Given the differences in the mechanisms of PUL and WVTT, he said it is probably inappropriate to consider just one endpoint, such as early catheter independence, in considering the differences between the two MISTs. 

“This study does show PUL patients have less interference with participation in daily activities within the first month, but the clinical improvement and quality of life are the same in each group at 3 months,” he noted.

“If short-term benefits are weighed as more important to a patient, then this study may be informative,” he said.

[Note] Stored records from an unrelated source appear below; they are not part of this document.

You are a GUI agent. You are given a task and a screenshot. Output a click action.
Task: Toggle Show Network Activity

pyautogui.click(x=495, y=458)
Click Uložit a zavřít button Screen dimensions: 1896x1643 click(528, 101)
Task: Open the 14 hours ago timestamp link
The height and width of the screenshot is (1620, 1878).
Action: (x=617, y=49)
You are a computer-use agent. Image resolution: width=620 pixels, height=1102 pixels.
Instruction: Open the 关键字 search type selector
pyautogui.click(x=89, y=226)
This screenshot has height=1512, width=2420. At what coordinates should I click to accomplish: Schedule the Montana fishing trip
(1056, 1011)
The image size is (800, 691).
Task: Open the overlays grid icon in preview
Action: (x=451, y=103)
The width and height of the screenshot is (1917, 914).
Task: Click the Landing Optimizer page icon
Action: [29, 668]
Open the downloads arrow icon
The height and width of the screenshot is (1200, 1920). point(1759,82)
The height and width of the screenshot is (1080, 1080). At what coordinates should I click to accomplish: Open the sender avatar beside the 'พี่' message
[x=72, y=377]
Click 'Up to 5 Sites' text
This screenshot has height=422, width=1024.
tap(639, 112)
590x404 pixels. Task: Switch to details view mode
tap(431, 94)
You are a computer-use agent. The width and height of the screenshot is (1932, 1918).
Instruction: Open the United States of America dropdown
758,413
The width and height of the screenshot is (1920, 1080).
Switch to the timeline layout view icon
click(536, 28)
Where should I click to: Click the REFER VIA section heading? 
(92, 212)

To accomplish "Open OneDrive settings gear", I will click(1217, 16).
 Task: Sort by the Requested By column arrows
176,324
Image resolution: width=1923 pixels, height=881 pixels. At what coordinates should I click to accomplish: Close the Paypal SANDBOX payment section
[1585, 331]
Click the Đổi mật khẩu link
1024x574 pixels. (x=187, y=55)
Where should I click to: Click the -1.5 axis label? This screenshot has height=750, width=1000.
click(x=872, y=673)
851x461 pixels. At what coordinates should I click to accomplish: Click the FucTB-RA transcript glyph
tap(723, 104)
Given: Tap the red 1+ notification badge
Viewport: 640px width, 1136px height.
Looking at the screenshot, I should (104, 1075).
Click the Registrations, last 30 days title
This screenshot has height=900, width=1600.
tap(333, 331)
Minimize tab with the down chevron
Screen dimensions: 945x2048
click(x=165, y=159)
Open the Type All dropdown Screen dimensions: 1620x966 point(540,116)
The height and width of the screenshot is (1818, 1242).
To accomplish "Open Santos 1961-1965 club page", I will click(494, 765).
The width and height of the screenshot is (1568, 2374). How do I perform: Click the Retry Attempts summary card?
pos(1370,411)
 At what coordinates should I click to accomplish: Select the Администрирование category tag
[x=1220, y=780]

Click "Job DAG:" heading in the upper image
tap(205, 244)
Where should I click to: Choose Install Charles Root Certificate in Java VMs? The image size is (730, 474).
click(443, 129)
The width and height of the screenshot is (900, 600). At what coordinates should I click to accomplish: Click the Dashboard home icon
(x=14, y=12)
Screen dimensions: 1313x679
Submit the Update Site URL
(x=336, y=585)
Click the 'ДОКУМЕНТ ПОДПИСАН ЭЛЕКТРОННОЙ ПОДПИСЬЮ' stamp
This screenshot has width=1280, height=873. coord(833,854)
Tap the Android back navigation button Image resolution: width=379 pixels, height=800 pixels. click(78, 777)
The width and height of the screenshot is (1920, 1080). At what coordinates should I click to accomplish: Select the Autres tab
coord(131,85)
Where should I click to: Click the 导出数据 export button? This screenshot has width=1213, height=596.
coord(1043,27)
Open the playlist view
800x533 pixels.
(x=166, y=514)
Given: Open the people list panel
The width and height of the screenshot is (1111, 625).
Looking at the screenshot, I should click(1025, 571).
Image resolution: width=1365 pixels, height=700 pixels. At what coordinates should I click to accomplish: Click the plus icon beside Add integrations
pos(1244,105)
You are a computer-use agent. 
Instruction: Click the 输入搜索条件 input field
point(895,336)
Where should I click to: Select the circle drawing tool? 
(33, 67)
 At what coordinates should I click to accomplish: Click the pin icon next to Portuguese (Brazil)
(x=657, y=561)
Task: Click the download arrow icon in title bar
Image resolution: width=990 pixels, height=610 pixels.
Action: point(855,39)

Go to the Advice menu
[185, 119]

But he thinks many patients will be at least as interested in long-term follow-up to see if early benefits are durable.

Dr. Rochester reported financial relationships with Intuitive Surgical and Teleflex, which manufactures UroLift and was the sponsor of the CLEAR RCT trial. Dr. Elterman reported financial relationships with BioRobotics and Olympus.

A version of this article appeared on Medscape.com.